== Data extract ==

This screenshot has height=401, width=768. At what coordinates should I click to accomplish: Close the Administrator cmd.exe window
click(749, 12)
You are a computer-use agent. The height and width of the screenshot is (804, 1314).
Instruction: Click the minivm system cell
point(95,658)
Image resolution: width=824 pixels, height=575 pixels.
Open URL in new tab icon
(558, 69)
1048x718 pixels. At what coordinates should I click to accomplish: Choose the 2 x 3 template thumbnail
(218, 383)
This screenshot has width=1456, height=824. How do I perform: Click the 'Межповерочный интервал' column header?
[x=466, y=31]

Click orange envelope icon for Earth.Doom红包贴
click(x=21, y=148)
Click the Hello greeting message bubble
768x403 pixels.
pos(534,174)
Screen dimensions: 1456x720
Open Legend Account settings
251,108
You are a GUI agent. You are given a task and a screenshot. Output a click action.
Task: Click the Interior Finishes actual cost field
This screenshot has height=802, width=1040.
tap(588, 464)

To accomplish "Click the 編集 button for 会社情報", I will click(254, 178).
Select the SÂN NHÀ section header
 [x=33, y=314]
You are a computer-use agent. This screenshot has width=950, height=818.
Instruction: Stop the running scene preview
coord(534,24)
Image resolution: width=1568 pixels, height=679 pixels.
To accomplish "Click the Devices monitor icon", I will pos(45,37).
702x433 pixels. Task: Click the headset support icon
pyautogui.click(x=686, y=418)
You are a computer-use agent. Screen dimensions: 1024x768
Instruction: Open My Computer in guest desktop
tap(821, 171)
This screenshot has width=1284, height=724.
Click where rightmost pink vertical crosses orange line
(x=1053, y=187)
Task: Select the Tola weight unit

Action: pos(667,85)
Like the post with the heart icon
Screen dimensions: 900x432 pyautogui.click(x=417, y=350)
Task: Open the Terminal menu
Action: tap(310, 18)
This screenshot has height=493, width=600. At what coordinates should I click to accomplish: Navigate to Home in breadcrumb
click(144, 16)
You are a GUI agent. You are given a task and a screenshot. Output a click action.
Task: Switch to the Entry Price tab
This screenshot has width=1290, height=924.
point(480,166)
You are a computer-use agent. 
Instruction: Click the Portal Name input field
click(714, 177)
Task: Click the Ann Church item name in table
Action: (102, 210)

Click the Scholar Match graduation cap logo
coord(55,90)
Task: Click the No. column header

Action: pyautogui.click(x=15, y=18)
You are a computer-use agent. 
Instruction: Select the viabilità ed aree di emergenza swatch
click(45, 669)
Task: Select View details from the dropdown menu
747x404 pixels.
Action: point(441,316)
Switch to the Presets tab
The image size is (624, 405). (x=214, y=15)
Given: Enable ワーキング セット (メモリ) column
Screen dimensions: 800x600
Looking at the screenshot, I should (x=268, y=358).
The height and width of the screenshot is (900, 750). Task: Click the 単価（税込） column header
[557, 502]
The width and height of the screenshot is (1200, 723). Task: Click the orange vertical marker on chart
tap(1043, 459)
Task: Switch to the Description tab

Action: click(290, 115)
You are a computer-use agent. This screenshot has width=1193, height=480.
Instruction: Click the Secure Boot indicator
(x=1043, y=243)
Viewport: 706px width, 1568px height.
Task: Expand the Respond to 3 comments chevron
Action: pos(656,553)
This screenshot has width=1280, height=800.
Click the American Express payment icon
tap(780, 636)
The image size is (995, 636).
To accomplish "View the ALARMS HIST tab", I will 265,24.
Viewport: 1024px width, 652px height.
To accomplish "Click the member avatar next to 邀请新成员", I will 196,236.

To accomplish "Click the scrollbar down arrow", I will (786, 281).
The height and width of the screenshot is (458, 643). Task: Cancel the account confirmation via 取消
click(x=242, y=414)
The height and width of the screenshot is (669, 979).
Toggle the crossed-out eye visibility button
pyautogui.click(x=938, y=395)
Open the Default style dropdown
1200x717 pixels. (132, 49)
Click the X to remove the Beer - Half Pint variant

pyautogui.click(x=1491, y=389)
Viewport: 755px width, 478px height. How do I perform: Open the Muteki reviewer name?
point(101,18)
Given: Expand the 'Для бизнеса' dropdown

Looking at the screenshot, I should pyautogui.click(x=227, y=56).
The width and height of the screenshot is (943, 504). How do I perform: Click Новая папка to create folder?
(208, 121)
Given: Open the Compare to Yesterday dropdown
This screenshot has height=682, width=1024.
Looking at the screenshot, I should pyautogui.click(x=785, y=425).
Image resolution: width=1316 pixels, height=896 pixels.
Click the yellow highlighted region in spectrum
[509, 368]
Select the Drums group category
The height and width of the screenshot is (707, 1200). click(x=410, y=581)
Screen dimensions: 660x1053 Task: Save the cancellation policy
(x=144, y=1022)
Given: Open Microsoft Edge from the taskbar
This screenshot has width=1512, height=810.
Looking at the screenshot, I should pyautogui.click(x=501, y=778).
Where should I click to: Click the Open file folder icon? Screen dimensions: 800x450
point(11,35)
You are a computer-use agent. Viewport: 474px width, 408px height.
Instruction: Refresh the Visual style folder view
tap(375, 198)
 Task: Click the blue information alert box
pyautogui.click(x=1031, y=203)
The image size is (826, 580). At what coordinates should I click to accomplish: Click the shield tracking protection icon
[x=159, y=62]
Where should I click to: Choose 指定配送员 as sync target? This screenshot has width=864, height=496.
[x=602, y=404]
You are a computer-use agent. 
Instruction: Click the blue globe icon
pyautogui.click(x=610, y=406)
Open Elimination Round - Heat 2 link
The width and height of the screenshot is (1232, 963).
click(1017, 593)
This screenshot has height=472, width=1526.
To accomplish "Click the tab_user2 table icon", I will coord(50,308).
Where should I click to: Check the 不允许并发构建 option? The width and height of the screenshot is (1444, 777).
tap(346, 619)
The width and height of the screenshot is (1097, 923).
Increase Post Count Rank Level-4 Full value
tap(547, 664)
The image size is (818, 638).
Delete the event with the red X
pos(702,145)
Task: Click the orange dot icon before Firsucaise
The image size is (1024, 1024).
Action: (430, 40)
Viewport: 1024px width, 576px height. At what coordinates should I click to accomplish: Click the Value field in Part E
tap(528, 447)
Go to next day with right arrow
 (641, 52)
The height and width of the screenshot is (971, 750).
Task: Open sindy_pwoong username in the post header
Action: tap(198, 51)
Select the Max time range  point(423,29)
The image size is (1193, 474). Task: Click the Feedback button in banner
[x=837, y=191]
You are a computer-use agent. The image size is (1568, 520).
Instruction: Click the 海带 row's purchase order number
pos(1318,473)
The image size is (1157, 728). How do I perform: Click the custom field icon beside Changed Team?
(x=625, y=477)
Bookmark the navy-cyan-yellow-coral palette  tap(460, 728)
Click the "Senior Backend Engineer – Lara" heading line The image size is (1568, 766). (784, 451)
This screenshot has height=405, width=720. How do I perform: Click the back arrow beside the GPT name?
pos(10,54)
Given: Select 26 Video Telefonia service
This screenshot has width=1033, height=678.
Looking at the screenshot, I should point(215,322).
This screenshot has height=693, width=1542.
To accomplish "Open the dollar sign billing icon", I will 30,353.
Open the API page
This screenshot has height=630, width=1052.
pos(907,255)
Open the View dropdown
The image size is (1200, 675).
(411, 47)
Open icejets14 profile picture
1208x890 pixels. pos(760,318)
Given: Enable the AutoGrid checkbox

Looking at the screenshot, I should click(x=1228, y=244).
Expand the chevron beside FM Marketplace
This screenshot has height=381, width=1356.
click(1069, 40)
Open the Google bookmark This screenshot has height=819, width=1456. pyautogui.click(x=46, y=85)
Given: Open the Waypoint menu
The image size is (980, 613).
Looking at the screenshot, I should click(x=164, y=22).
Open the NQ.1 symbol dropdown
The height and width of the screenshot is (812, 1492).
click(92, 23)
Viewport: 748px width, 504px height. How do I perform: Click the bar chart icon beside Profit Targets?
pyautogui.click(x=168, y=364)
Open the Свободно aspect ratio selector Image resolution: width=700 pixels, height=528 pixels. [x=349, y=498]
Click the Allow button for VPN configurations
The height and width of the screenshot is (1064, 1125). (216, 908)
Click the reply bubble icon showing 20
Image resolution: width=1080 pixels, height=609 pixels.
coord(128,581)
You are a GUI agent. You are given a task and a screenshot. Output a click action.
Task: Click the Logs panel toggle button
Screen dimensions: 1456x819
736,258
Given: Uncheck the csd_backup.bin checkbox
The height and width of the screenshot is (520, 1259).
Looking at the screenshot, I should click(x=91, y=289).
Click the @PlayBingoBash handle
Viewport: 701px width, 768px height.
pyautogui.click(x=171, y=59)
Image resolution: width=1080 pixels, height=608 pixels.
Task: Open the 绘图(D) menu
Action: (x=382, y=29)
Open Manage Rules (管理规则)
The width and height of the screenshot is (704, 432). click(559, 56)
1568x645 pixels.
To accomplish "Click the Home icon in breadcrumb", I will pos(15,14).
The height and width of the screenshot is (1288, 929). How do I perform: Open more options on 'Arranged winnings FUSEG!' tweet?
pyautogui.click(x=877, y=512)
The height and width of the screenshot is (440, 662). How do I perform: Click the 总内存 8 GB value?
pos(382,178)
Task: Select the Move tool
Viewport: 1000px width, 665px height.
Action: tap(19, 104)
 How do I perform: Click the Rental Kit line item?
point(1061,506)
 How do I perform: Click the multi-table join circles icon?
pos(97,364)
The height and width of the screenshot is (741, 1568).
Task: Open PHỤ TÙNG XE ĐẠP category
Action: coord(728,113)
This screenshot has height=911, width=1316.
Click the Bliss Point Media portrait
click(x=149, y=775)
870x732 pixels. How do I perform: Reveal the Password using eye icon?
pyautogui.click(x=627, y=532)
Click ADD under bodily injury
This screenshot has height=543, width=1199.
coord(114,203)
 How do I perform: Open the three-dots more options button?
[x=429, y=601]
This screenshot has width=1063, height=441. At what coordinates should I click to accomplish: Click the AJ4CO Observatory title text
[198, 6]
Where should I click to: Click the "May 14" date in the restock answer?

===

## Problem requirements
Please go through the material and return each line where the word "will" appears.

## Exercise answer
To accomplish "Click the 編集 button for 会社情報", I will click(254, 178).
To accomplish "Click the Devices monitor icon", I will pos(45,37).
To accomplish "View the ALARMS HIST tab", I will 265,24.
To accomplish "Click the member avatar next to 邀请新成员", I will 196,236.
To accomplish "Click the scrollbar down arrow", I will (786, 281).
To accomplish "Click the tab_user2 table icon", I will coord(50,308).
To accomplish "Open the dollar sign billing icon", I will 30,353.
To accomplish "Click the Home icon in breadcrumb", I will pos(15,14).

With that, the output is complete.